Your answer must be the records below, reproduced exactly.

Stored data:

--- START ---

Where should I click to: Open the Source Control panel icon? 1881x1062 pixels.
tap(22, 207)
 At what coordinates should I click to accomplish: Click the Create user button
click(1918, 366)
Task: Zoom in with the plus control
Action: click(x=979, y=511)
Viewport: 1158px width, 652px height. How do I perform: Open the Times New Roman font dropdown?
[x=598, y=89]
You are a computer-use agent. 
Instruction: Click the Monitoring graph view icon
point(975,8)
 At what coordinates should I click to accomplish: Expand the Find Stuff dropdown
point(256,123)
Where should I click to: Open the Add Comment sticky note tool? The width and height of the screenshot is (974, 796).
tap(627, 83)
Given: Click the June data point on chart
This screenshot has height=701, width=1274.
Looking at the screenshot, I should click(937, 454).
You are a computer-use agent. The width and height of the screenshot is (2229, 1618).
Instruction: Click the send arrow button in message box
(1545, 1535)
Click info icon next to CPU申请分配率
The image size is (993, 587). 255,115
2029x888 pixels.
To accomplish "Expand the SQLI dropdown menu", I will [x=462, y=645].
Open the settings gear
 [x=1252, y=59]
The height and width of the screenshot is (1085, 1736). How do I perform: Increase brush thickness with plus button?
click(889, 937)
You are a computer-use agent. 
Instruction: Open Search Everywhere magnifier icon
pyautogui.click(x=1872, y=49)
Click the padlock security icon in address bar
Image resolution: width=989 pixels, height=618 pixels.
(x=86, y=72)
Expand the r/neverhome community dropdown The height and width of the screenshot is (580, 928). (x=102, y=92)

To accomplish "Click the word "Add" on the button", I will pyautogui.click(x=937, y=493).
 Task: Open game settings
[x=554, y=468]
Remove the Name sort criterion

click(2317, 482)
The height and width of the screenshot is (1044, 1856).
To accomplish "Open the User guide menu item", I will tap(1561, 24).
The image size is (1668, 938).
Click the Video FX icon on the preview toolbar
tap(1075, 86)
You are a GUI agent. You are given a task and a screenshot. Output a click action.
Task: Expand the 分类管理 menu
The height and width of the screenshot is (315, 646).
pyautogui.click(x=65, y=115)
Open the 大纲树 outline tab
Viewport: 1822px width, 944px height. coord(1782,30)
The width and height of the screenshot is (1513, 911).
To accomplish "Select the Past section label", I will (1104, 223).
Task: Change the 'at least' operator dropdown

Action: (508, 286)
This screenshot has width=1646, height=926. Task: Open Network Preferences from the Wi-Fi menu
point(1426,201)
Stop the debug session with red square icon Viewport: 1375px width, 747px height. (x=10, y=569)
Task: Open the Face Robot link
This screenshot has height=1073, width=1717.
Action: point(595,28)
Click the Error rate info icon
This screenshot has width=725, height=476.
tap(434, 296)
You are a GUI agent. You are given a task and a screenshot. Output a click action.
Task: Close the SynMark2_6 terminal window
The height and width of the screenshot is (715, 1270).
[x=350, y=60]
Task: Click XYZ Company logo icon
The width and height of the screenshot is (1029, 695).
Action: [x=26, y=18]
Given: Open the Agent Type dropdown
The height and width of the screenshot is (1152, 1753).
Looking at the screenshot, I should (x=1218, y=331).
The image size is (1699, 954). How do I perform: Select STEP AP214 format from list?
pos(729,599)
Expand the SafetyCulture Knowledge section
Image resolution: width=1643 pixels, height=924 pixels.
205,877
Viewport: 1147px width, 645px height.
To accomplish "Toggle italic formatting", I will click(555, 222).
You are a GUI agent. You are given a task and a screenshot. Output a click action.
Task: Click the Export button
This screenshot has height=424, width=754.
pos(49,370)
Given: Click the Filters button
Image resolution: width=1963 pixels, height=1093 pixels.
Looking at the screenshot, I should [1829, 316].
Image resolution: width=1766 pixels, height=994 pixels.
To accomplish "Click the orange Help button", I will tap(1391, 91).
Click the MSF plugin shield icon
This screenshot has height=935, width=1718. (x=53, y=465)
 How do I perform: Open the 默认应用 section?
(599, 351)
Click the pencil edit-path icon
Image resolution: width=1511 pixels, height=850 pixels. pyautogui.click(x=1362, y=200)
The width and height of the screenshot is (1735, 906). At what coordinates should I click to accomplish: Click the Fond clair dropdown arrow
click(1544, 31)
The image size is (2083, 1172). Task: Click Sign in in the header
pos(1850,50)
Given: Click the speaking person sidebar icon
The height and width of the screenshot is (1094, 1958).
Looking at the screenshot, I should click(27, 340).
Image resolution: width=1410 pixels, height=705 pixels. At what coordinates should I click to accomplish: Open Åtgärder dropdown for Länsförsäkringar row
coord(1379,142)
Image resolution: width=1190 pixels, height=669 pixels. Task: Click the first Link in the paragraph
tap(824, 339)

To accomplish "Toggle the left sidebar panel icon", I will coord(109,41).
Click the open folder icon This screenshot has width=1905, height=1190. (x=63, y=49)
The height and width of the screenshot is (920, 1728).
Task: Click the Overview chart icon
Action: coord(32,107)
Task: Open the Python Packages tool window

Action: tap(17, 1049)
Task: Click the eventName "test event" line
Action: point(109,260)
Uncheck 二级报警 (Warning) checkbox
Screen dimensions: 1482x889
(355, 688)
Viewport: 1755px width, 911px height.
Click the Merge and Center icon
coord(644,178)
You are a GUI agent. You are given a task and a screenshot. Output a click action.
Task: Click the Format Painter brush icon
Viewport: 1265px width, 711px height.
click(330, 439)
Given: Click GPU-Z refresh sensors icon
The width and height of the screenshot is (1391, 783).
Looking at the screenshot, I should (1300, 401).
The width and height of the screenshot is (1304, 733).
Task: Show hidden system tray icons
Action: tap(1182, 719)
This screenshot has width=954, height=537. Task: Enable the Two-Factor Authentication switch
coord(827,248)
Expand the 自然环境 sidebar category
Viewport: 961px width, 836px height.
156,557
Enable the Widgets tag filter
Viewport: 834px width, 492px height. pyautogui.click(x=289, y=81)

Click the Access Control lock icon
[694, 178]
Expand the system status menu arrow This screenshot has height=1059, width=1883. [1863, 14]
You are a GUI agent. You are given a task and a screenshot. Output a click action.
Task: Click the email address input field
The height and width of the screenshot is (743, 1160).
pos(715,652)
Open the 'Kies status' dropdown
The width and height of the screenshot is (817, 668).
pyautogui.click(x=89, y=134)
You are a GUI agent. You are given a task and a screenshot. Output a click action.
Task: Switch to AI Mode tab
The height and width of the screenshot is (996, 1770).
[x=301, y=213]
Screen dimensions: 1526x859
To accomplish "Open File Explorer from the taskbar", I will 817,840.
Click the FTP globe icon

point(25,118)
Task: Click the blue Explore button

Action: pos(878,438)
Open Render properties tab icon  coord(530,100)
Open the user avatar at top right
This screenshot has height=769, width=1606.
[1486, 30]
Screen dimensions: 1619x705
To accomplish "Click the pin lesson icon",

--- END ---

▸ **EXERCISE SOLUTION**:
Where should I click to: Open the Source Control panel icon? 1881x1062 pixels.
tap(22, 207)
 At what coordinates should I click to accomplish: Click the Create user button
click(1918, 366)
Task: Zoom in with the plus control
Action: click(x=979, y=511)
Viewport: 1158px width, 652px height. How do I perform: Open the Times New Roman font dropdown?
[x=598, y=89]
You are a computer-use agent. 
Instruction: Click the Monitoring graph view icon
point(975,8)
 At what coordinates should I click to accomplish: Expand the Find Stuff dropdown
point(256,123)
Where should I click to: Open the Add Comment sticky note tool? The width and height of the screenshot is (974, 796).
tap(627, 83)
Given: Click the June data point on chart
This screenshot has height=701, width=1274.
Looking at the screenshot, I should click(937, 454).
You are a computer-use agent. The width and height of the screenshot is (2229, 1618).
Instruction: Click the send arrow button in message box
(1545, 1535)
Click info icon next to CPU申请分配率
The image size is (993, 587). 255,115
2029x888 pixels.
To accomplish "Expand the SQLI dropdown menu", I will [x=462, y=645].
Open the settings gear
 [x=1252, y=59]
The height and width of the screenshot is (1085, 1736). How do I perform: Increase brush thickness with plus button?
click(889, 937)
You are a computer-use agent. 
Instruction: Open Search Everywhere magnifier icon
pyautogui.click(x=1872, y=49)
Click the padlock security icon in address bar
Image resolution: width=989 pixels, height=618 pixels.
(x=86, y=72)
Expand the r/neverhome community dropdown The height and width of the screenshot is (580, 928). (x=102, y=92)

To accomplish "Click the word "Add" on the button", I will pyautogui.click(x=937, y=493).
 Task: Open game settings
[x=554, y=468]
Remove the Name sort criterion

click(2317, 482)
The height and width of the screenshot is (1044, 1856).
To accomplish "Open the User guide menu item", I will tap(1561, 24).
The image size is (1668, 938).
Click the Video FX icon on the preview toolbar
tap(1075, 86)
You are a GUI agent. You are given a task and a screenshot. Output a click action.
Task: Expand the 分类管理 menu
The height and width of the screenshot is (315, 646).
pyautogui.click(x=65, y=115)
Open the 大纲树 outline tab
Viewport: 1822px width, 944px height. coord(1782,30)
The width and height of the screenshot is (1513, 911).
To accomplish "Select the Past section label", I will (1104, 223).
Task: Change the 'at least' operator dropdown

Action: (508, 286)
This screenshot has width=1646, height=926. Task: Open Network Preferences from the Wi-Fi menu
point(1426,201)
Stop the debug session with red square icon Viewport: 1375px width, 747px height. (x=10, y=569)
Task: Open the Face Robot link
This screenshot has height=1073, width=1717.
Action: point(595,28)
Click the Error rate info icon
This screenshot has width=725, height=476.
tap(434, 296)
You are a GUI agent. You are given a task and a screenshot. Output a click action.
Task: Close the SynMark2_6 terminal window
The height and width of the screenshot is (715, 1270).
[x=350, y=60]
Task: Click XYZ Company logo icon
The width and height of the screenshot is (1029, 695).
Action: [x=26, y=18]
Given: Open the Agent Type dropdown
The height and width of the screenshot is (1152, 1753).
Looking at the screenshot, I should (x=1218, y=331).
The image size is (1699, 954). How do I perform: Select STEP AP214 format from list?
pos(729,599)
Expand the SafetyCulture Knowledge section
Image resolution: width=1643 pixels, height=924 pixels.
205,877
Viewport: 1147px width, 645px height.
To accomplish "Toggle italic formatting", I will click(555, 222).
You are a GUI agent. You are given a task and a screenshot. Output a click action.
Task: Click the Export button
This screenshot has height=424, width=754.
pos(49,370)
Given: Click the Filters button
Image resolution: width=1963 pixels, height=1093 pixels.
Looking at the screenshot, I should [1829, 316].
Image resolution: width=1766 pixels, height=994 pixels.
To accomplish "Click the orange Help button", I will tap(1391, 91).
Click the MSF plugin shield icon
This screenshot has height=935, width=1718. (x=53, y=465)
 How do I perform: Open the 默认应用 section?
(599, 351)
Click the pencil edit-path icon
Image resolution: width=1511 pixels, height=850 pixels. pyautogui.click(x=1362, y=200)
The width and height of the screenshot is (1735, 906). At what coordinates should I click to accomplish: Click the Fond clair dropdown arrow
click(1544, 31)
The image size is (2083, 1172). Task: Click Sign in in the header
pos(1850,50)
Given: Click the speaking person sidebar icon
The height and width of the screenshot is (1094, 1958).
Looking at the screenshot, I should click(27, 340).
Image resolution: width=1410 pixels, height=705 pixels. At what coordinates should I click to accomplish: Open Åtgärder dropdown for Länsförsäkringar row
coord(1379,142)
Image resolution: width=1190 pixels, height=669 pixels. Task: Click the first Link in the paragraph
tap(824, 339)

To accomplish "Toggle the left sidebar panel icon", I will coord(109,41).
Click the open folder icon This screenshot has width=1905, height=1190. (x=63, y=49)
The height and width of the screenshot is (920, 1728).
Task: Click the Overview chart icon
Action: coord(32,107)
Task: Open the Python Packages tool window

Action: tap(17, 1049)
Task: Click the eventName "test event" line
Action: point(109,260)
Uncheck 二级报警 (Warning) checkbox
Screen dimensions: 1482x889
(355, 688)
Viewport: 1755px width, 911px height.
Click the Merge and Center icon
coord(644,178)
You are a GUI agent. You are given a task and a screenshot. Output a click action.
Task: Click the Format Painter brush icon
Viewport: 1265px width, 711px height.
click(330, 439)
Given: Click GPU-Z refresh sensors icon
The width and height of the screenshot is (1391, 783).
Looking at the screenshot, I should (1300, 401).
The width and height of the screenshot is (1304, 733).
Task: Show hidden system tray icons
Action: tap(1182, 719)
This screenshot has width=954, height=537. Task: Enable the Two-Factor Authentication switch
coord(827,248)
Expand the 自然环境 sidebar category
Viewport: 961px width, 836px height.
156,557
Enable the Widgets tag filter
Viewport: 834px width, 492px height. pyautogui.click(x=289, y=81)

Click the Access Control lock icon
[694, 178]
Expand the system status menu arrow This screenshot has height=1059, width=1883. [1863, 14]
You are a GUI agent. You are given a task and a screenshot. Output a click action.
Task: Click the email address input field
The height and width of the screenshot is (743, 1160).
pos(715,652)
Open the 'Kies status' dropdown
The width and height of the screenshot is (817, 668).
pyautogui.click(x=89, y=134)
You are a GUI agent. You are given a task and a screenshot. Output a click action.
Task: Switch to AI Mode tab
The height and width of the screenshot is (996, 1770).
[x=301, y=213]
Screen dimensions: 1526x859
To accomplish "Open File Explorer from the taskbar", I will 817,840.
Click the FTP globe icon

point(25,118)
Task: Click the blue Explore button

Action: pos(878,438)
Open Render properties tab icon  coord(530,100)
Open the user avatar at top right
This screenshot has height=769, width=1606.
[1486, 30]
Screen dimensions: 1619x705
To accomplish "Click the pin lesson icon",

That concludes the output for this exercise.